Jiang Qianxue adalah gadis muda yang ceria dan penuh pesona. Penampilannya sangat cocok dengan citra pembawa acara luar ruangan: sepatu olahraga, celana jeans, ransel, dan jaket hoodie. Gaya yang sederhana namun energik, membuat orang langsung terkesan.
Seorang laki-laki berkacamata terkejut dan berseru, “Kamu pembawa acara Xiao Xue, ya? Aku pernah menonton siaran langsungmu!”
Jiang Qianxue sudah sering mengalami hal seperti ini. Ia langsung tersenyum ramah, “Benar, itu aku. Halo!”

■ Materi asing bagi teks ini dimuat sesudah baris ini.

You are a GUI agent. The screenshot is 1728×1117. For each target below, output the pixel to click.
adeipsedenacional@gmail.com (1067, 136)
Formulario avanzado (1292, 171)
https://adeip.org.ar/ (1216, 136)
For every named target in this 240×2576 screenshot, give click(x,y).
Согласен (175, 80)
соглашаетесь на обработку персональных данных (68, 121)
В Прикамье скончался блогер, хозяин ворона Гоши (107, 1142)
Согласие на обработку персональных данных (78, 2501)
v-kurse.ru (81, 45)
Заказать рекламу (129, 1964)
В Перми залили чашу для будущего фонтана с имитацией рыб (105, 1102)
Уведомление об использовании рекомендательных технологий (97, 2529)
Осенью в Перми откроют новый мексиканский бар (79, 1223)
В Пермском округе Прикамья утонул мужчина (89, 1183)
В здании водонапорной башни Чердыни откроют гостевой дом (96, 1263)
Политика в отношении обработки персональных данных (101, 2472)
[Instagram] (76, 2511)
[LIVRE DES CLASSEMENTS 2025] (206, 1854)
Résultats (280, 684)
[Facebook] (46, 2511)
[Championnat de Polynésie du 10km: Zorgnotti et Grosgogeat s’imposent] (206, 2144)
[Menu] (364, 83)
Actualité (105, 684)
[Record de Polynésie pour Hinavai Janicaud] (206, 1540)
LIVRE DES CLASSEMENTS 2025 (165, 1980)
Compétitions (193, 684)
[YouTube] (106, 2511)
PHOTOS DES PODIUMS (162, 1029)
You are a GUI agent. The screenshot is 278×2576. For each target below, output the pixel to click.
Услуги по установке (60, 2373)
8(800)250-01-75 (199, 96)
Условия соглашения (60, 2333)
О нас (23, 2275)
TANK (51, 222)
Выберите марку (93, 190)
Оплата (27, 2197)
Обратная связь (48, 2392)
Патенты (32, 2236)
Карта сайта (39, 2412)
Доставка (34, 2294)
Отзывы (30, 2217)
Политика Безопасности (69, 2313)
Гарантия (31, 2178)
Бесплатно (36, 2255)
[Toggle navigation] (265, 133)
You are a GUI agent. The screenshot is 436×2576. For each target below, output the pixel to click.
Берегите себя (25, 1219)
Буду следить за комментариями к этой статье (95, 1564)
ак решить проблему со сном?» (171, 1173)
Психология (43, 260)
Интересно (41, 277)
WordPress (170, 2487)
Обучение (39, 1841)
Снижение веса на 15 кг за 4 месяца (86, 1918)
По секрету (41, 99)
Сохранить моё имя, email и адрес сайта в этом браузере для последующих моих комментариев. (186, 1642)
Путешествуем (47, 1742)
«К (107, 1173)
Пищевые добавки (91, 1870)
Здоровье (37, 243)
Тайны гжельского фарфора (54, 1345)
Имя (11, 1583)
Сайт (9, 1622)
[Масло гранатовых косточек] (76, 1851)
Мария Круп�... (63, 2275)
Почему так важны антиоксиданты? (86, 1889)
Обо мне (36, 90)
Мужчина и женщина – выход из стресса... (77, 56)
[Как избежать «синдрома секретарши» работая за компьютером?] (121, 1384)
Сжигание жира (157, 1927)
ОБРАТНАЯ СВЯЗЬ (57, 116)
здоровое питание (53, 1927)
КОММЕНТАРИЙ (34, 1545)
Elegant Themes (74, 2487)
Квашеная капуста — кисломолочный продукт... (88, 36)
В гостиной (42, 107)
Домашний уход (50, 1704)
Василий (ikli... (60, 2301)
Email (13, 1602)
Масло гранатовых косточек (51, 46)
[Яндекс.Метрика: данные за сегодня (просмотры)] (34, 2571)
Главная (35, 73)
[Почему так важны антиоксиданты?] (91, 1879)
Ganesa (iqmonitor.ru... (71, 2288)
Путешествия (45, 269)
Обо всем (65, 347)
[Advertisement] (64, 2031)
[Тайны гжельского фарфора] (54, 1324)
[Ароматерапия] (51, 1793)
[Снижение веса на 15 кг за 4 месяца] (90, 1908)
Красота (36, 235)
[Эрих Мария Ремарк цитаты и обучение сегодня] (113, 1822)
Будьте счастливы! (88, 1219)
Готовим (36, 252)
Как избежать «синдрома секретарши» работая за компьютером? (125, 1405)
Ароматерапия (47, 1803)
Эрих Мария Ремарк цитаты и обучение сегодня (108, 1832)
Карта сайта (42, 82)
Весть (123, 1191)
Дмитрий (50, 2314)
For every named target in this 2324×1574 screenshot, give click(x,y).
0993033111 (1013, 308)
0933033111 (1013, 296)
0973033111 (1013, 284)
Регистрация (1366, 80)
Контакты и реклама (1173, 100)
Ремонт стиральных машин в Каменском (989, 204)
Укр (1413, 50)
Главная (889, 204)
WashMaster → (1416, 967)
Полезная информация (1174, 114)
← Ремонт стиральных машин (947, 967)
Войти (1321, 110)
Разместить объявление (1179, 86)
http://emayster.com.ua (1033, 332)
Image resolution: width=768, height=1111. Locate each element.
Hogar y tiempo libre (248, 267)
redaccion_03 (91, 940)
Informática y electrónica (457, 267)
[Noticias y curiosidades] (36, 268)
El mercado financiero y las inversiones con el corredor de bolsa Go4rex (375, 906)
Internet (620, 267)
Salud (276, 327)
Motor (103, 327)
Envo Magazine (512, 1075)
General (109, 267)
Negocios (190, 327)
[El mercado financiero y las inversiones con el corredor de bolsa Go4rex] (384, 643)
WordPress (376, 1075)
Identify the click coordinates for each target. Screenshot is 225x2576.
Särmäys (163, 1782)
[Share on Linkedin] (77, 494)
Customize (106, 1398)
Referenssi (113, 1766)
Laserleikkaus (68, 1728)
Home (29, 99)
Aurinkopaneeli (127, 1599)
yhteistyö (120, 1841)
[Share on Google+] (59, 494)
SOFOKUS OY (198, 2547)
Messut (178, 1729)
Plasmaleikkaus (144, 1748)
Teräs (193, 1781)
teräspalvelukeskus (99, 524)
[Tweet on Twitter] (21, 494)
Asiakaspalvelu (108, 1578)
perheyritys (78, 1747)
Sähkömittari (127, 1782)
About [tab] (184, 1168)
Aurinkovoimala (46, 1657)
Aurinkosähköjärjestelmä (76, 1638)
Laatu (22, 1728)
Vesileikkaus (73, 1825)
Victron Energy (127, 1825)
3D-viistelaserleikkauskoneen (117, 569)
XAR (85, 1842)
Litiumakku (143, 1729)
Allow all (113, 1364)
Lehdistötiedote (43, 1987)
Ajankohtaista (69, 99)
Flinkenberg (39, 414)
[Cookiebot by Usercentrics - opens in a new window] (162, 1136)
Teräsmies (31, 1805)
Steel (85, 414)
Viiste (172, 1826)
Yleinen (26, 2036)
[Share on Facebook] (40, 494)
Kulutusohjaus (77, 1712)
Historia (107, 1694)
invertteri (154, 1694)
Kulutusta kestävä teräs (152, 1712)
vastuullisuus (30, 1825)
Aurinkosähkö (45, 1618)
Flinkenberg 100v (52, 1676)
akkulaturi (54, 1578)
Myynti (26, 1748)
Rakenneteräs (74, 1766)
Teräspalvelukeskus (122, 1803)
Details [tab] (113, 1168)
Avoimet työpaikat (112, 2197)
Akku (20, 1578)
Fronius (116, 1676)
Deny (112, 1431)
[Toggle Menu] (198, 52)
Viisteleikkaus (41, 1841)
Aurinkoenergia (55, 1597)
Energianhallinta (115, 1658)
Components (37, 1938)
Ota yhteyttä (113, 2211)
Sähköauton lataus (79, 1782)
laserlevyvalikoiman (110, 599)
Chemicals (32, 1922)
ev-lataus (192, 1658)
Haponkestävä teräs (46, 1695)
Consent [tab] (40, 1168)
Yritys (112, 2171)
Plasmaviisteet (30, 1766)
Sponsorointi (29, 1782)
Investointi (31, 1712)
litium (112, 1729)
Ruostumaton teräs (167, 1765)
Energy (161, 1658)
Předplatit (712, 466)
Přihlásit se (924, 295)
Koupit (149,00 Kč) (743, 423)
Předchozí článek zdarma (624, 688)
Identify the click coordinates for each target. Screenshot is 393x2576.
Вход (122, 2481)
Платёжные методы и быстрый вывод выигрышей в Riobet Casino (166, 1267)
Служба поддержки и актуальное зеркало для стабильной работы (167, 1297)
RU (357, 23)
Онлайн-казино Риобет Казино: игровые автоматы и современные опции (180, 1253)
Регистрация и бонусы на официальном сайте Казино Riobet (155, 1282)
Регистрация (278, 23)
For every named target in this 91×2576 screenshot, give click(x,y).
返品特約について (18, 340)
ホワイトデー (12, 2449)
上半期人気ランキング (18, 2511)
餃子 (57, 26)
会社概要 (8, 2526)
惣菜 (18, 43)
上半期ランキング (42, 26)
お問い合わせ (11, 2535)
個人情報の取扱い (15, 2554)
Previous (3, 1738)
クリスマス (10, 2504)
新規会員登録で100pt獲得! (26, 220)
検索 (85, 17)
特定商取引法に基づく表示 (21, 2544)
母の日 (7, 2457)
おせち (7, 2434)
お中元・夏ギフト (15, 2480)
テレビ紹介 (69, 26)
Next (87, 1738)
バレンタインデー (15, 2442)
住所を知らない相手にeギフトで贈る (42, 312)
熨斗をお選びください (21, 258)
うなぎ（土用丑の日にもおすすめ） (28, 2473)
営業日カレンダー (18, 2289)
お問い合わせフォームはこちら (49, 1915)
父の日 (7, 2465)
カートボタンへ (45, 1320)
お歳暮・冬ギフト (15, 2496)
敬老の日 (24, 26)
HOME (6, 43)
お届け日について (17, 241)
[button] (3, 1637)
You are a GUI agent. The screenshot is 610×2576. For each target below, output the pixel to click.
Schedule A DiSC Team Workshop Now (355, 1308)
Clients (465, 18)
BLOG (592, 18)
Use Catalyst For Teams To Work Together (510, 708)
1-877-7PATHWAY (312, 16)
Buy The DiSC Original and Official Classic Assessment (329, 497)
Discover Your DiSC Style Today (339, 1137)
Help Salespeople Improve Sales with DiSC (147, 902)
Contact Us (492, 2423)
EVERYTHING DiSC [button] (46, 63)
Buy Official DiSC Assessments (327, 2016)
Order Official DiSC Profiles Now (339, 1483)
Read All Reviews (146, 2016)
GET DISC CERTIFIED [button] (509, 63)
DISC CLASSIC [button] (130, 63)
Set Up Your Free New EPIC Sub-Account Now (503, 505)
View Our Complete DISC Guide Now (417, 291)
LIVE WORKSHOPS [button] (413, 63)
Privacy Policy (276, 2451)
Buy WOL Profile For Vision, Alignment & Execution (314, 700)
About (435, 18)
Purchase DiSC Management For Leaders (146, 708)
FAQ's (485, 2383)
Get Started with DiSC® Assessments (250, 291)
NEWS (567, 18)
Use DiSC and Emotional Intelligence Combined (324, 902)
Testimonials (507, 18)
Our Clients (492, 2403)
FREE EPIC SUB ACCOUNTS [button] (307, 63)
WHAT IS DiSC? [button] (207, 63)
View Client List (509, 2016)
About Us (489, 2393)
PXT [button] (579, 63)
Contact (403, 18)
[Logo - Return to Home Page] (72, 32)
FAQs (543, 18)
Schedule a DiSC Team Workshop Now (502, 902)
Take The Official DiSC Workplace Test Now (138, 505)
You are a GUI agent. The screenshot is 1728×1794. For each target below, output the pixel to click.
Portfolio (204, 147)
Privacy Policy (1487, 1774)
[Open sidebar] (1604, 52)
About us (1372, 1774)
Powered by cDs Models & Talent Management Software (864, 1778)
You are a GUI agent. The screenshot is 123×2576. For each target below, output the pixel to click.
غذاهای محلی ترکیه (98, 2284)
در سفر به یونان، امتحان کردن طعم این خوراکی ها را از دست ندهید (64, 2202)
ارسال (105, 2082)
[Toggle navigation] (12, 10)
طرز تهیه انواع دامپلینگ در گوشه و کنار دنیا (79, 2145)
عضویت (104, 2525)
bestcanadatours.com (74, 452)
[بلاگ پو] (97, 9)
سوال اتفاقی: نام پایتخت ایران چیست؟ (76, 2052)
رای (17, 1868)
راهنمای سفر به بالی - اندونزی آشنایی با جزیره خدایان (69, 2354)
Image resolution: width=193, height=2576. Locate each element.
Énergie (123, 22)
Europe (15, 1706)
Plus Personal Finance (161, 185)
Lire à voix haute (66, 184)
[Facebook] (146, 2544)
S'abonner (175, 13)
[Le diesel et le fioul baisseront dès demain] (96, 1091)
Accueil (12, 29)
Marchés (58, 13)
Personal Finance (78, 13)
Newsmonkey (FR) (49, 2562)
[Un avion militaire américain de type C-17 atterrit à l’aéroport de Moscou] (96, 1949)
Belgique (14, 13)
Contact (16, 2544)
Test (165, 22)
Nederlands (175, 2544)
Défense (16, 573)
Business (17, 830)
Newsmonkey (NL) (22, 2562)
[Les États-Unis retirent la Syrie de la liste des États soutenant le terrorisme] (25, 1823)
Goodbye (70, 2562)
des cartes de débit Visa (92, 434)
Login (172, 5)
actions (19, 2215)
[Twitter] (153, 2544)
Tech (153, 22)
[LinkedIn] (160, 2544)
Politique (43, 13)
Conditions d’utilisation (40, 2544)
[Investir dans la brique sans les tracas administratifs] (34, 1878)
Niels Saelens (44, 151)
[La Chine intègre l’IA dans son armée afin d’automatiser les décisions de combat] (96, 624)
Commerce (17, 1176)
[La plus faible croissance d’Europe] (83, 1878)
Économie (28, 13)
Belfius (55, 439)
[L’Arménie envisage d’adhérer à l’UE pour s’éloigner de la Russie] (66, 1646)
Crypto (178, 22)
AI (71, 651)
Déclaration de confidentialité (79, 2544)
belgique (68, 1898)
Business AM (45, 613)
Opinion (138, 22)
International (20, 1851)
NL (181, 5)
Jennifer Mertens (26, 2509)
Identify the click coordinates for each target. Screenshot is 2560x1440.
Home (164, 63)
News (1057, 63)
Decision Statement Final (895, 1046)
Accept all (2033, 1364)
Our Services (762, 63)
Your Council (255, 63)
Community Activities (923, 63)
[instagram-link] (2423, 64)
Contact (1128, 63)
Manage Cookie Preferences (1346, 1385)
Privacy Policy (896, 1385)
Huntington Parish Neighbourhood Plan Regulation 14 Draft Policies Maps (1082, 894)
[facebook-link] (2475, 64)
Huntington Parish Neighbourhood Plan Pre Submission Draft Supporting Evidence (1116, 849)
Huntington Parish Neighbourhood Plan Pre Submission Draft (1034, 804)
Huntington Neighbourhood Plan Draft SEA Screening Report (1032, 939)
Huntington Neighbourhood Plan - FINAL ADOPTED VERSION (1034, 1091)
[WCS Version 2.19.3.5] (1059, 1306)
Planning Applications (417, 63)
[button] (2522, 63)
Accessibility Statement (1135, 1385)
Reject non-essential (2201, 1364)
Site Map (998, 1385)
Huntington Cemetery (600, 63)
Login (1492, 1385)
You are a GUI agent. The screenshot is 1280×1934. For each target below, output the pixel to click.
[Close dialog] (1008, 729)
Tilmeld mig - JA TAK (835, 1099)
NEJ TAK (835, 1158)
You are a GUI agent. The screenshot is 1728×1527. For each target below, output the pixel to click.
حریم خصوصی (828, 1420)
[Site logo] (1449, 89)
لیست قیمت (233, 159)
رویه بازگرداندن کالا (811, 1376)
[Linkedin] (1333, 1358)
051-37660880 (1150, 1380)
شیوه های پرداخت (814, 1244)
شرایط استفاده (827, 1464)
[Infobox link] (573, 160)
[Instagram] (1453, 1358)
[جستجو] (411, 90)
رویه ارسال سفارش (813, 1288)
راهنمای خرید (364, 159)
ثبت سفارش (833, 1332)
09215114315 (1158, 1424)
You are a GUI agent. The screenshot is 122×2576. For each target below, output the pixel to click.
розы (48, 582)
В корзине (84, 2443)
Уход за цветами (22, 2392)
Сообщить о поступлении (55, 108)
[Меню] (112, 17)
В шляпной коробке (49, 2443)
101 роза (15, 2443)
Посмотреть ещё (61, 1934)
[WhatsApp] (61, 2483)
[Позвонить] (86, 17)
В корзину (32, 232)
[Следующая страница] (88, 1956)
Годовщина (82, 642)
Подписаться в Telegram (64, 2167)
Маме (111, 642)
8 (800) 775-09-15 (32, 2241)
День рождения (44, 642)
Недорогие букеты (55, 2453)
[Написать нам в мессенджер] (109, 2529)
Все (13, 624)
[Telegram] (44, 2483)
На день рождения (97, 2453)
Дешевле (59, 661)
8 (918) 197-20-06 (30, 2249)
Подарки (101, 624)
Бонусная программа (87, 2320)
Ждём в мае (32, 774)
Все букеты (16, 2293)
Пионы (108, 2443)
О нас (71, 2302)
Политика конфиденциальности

Laki-laki itu tampak sangat senang, “ID-ku di ruang siaran dan forum sama, ‘Kepala Suku Tebing Petir’. Aku juga pernah mengirim hadiah untukmu!”
Jiang Qianxue tidak terlalu mengingat ID itu, tetap saja ia mengucapkan terima kasih dengan sopan.
Di sampingnya, seorang pria berjaket santai dan celana bahan, usianya sekitar tiga puluh tahun, bertanya heran, “Pembawa acara, ya?”